Recording: https://disk.pku.edu.cn/link/AABCAC4B4FB4294DCEAE32637CBB69A429
Abstract: The study of Picard group of moduli spaces is an important question in moduli theory. Since from Mumford's famous paper “Picard groups of moduli problems”, algebraic geometers have investigated the Picard group of moduli space of smooth curves and its compactifications. It has been shown by Harer and Arbarello-Cornalba that M_g has Picard number one while its Deligne-Mumford compactification \overline{M}_g has Picard number 2+[g/2]. In this talk, I will survey the recent progress for moduli spaces of projective K3 surfaces and their compactifications. We will give a complete description of their Picard groups.
Bio: Zhiyuan Li is a dual-appointed professor at Shanghai Center for Mathematical Sciences and School of Mathematical Sciences of Fudan University. He was selected for the National High level Talent Program. He graduated from University of Science and Technology of China in 2004, and received the PhD degree from Rice University in 2012. He has worked as a postdoctoral fellow at Stanford University and University of Bonn.

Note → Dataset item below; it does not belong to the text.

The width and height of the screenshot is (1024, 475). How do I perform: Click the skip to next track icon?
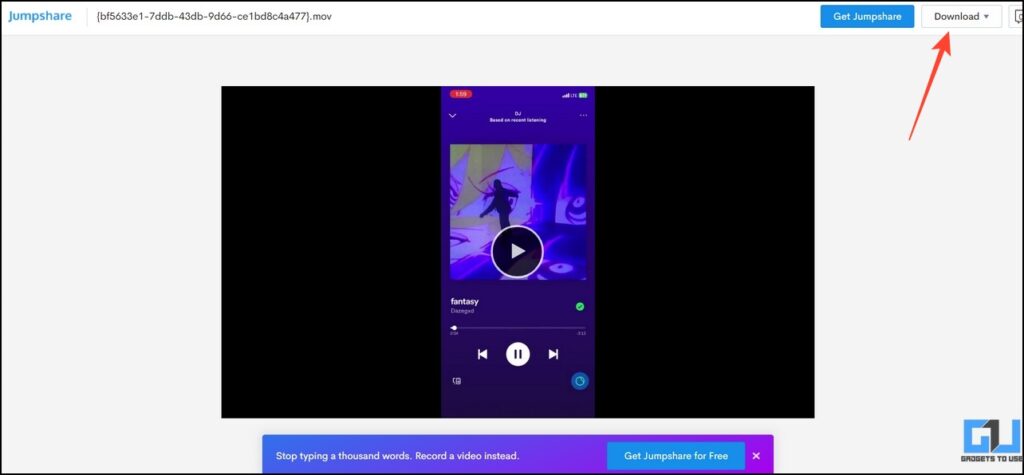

Professor Zhiyuan Li is mainly engaged in the research of algebraic geometry and related fields and has made a series of achievements in moduli space in algebraic geometry and hyper-Kähler Geometry. He has solved long-term unsolved public problems such as the Noether-Lefschetz conjecture on the moduli space of K3 surfaces and the special Hodge conjecture on orthogonal Shimura varieties, and published a number of papers in important international journals such as Inventions and Duke Mathematical Journal.